14 September 1999, Britannia Airways Boeing 757, carrying 245 people, was torn apart when it skidded as it landed in a storm at Gerona airport in Spain. There were 55 injuries.
Just over a week later, on 23 September, a Qantas Boeing 747, carrying 407 people on a flight from Sydney to London skidded off a runway during a tropical rainstorm at Bangkok Airport.
22 August 1999, a Boeing jet crashed in Hong Kong while landing in a tropical storm at Hong Kong's new Lap Kok airport, killing 2 people and injuring 212.
31 August, 1999, 80 people died after a Boeing 737 airliner crashed in Argentina while taking off from the main domestic airport in the capital, Buenos Aires.
Nine people were killed on 1 June 1999, when an American Airlines MD-80 crashed on landing at Little Rock in the USA.
7 April 1999, a Boeing 737 crashed on take-off at Adna, Turkey, killing 6 people.

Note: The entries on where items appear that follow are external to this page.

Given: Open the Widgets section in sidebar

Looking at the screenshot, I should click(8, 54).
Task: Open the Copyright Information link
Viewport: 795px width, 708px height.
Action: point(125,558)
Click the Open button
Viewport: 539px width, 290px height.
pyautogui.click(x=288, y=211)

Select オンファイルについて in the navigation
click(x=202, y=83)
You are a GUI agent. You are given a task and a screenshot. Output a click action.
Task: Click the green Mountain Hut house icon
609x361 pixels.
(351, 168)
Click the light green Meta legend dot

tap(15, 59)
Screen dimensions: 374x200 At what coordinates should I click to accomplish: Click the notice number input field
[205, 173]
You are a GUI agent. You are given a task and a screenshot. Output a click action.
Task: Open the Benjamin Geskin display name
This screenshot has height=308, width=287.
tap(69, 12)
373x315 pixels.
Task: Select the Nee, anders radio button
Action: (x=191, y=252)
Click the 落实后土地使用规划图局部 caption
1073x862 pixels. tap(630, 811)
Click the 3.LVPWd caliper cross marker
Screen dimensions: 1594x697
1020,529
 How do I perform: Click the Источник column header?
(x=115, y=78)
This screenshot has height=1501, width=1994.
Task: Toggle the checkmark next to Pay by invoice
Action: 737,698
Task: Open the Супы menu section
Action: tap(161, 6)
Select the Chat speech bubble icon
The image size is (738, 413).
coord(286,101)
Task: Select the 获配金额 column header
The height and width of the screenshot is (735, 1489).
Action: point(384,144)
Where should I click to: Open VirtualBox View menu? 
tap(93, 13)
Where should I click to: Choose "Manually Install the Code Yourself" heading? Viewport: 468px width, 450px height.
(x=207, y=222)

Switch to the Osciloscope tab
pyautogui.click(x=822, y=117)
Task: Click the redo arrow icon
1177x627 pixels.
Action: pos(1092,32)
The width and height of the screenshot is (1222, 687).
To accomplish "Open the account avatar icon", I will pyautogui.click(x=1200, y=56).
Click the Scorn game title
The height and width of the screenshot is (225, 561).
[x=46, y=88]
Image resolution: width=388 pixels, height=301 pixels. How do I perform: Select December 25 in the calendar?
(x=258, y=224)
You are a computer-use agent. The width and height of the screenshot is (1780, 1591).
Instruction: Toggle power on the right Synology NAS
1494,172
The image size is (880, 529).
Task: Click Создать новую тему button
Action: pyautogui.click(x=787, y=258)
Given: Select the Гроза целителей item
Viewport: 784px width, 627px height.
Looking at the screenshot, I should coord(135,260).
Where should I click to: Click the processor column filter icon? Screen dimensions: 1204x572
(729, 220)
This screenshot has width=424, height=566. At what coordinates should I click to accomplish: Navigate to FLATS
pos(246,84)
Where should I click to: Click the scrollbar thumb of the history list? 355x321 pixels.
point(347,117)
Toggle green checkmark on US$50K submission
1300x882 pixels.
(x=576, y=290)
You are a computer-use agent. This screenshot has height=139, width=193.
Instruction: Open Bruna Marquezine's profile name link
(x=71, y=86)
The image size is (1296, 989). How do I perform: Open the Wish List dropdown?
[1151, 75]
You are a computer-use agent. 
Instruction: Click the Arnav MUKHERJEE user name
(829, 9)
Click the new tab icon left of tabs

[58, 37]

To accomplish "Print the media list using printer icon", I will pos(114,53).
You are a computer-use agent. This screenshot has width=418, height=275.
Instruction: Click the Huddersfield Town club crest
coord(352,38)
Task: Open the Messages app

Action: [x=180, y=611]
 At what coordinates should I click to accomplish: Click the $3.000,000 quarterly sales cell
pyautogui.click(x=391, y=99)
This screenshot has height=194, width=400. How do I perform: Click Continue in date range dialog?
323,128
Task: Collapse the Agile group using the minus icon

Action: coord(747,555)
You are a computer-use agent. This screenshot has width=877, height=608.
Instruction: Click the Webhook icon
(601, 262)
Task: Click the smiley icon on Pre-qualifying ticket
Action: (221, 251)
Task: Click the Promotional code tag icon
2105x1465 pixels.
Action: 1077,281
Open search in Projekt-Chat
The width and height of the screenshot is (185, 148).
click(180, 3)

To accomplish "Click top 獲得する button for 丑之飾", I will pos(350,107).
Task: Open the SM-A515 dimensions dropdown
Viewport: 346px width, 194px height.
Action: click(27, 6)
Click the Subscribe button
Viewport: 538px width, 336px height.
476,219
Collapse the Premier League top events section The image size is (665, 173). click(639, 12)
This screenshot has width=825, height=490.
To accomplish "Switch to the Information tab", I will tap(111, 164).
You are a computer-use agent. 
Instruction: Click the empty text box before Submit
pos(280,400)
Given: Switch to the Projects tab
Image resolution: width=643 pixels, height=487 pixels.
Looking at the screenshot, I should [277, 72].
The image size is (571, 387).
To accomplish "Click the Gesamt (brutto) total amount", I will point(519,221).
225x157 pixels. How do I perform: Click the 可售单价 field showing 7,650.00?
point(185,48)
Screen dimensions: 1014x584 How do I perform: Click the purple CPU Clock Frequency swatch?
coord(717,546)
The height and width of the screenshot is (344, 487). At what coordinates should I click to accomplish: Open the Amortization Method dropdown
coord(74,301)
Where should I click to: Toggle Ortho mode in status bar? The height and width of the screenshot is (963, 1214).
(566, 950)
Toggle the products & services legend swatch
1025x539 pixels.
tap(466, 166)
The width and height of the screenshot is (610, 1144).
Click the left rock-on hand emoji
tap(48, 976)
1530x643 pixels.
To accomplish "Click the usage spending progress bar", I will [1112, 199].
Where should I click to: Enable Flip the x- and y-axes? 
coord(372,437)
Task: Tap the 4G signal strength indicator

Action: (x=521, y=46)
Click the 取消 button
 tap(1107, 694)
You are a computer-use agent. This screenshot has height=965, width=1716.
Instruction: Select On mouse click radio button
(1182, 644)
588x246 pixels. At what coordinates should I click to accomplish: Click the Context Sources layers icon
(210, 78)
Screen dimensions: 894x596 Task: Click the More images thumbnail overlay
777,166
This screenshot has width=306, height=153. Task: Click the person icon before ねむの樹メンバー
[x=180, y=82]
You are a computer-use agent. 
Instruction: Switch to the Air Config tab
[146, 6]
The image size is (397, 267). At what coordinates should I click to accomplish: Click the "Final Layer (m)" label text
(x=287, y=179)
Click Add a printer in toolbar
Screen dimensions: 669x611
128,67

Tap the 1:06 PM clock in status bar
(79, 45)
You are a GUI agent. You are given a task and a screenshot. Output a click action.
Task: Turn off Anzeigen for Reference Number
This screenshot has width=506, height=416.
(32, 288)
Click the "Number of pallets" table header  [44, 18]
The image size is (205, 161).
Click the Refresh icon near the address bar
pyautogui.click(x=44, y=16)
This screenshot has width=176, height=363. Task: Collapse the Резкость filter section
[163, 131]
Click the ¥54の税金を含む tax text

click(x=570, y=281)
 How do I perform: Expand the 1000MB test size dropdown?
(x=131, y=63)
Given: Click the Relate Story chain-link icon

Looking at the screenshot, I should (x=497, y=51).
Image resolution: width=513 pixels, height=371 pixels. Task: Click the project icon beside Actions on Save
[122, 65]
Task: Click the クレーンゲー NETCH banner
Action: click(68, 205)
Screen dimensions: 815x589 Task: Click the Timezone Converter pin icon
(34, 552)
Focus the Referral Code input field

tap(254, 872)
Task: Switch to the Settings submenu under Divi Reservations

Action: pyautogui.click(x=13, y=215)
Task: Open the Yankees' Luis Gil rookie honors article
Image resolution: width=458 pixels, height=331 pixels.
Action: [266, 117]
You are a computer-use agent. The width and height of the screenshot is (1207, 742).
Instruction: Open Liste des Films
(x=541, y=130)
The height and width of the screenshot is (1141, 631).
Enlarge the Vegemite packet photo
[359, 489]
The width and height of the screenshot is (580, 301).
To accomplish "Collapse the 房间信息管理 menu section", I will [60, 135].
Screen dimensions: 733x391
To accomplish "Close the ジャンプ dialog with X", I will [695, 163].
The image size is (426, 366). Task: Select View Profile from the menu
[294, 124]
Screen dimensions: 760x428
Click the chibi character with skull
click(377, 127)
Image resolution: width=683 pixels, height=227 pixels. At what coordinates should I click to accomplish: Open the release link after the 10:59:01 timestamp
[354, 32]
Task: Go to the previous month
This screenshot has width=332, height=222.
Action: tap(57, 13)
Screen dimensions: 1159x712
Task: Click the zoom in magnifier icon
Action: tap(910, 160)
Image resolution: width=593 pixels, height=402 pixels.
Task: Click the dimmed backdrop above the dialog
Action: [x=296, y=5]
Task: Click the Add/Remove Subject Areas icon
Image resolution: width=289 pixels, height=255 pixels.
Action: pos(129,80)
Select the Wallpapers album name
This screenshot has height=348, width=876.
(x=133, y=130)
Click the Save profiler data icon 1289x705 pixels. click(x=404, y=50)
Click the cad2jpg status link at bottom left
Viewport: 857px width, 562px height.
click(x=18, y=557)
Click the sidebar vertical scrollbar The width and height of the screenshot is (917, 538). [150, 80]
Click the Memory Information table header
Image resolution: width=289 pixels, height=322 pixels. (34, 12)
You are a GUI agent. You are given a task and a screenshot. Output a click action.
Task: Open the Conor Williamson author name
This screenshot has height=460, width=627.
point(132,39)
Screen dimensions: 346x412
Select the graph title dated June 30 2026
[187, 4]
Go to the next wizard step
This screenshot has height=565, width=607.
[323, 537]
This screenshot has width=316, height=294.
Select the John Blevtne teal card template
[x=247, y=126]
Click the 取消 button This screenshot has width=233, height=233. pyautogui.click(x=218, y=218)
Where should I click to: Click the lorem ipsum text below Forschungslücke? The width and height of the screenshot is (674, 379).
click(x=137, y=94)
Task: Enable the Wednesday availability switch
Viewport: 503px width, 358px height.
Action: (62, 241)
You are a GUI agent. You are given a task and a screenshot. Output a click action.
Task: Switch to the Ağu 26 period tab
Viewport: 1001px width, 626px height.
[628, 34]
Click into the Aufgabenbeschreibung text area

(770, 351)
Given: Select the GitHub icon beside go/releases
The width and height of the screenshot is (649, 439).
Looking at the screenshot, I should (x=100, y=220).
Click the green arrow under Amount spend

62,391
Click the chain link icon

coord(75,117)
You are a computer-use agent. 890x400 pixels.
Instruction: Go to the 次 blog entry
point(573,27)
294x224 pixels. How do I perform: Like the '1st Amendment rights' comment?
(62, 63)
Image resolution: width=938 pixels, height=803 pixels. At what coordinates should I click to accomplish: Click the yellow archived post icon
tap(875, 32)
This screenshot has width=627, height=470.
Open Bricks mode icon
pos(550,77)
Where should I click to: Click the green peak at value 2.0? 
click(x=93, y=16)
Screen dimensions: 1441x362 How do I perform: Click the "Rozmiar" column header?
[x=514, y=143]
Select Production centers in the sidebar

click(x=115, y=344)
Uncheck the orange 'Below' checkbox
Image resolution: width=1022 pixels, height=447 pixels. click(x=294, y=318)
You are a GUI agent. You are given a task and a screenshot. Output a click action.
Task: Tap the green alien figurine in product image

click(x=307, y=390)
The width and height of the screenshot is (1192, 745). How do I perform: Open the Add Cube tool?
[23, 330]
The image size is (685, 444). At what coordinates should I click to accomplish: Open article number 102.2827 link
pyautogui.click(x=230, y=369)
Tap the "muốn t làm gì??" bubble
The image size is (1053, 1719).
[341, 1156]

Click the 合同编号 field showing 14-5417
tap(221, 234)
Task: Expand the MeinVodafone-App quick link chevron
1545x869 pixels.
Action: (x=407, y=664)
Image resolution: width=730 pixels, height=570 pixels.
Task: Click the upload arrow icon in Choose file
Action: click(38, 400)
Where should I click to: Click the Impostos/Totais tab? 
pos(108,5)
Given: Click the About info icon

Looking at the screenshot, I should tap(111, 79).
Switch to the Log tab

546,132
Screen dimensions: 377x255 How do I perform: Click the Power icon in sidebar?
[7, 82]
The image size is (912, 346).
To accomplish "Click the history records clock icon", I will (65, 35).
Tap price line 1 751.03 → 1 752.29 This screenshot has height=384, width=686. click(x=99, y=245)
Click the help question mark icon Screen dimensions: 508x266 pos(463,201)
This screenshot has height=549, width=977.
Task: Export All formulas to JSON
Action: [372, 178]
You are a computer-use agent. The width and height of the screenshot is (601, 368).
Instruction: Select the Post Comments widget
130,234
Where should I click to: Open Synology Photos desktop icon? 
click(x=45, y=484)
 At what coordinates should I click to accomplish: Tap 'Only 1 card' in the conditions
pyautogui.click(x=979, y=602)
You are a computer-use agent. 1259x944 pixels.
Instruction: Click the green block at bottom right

6 March 1999, an Air France cargo plane Boeing 747-200 exploded in a fireball after it crash-landed in southern India, but the crew members were rescued.
2 September 1998, Swissair Flight 111, from New York to Geneva, crashed in the Atlantic Ocean near a Nova Scotia fishing village, killing all 229 people on board. The airliner was a McDonnell Douglas MD-11, a company now part of Boeing.
Just 36 hours later, a Royal Airlines Boeing 757 from Toronto to Glasgow was forced to land at Goose Bay military base in Newfoundland after smoke appeared in the cockpit. No one was injured.
22 June, 1998, a Boeing 757 carrying more than 200 British holidaymakers was forced to make an emergency landing in Cyprus after sparks flew from a cockpit panel.
In May 1998, a Peruvian air force plane, a Boeing 737, on charter to an American oil company crashed near the Ecuadorian border, killing more than 80 people.
20 April, 1998, an Air France Boeing 727 crashed into a mountain in Bogota, Columbia killing 53 people.
18 March, 1988, an Afghan Ariana Airlines Boeing 727 crashed into a mountain in bad weather 15km from the Afghan capital Kabul, killing 22 people.
4 February 1998, a Cebu Pacific DC-9 crashed in a remote mountainous areas of Southern Philippines. All 100 on board died.
19 December 1997, a Silk Air Boeing 737 crashed in Sumatra on a flight from Jakarta to Singapore, killing all 104 people on board.
In 1996, nearly 350 people were killed when two aircraft, one a Boeing 747 operated by Saudia collided with a Kazakh cargo jet over India, in the worst incident in Indian aviation.
One of the worst recent incidents in the UK involving a Boeing was in January 1989, when a British Midland Boeing 737 bound for Belfast crashed onto the M1 near the village of Kegworth in Leicestershire, killing 47 people.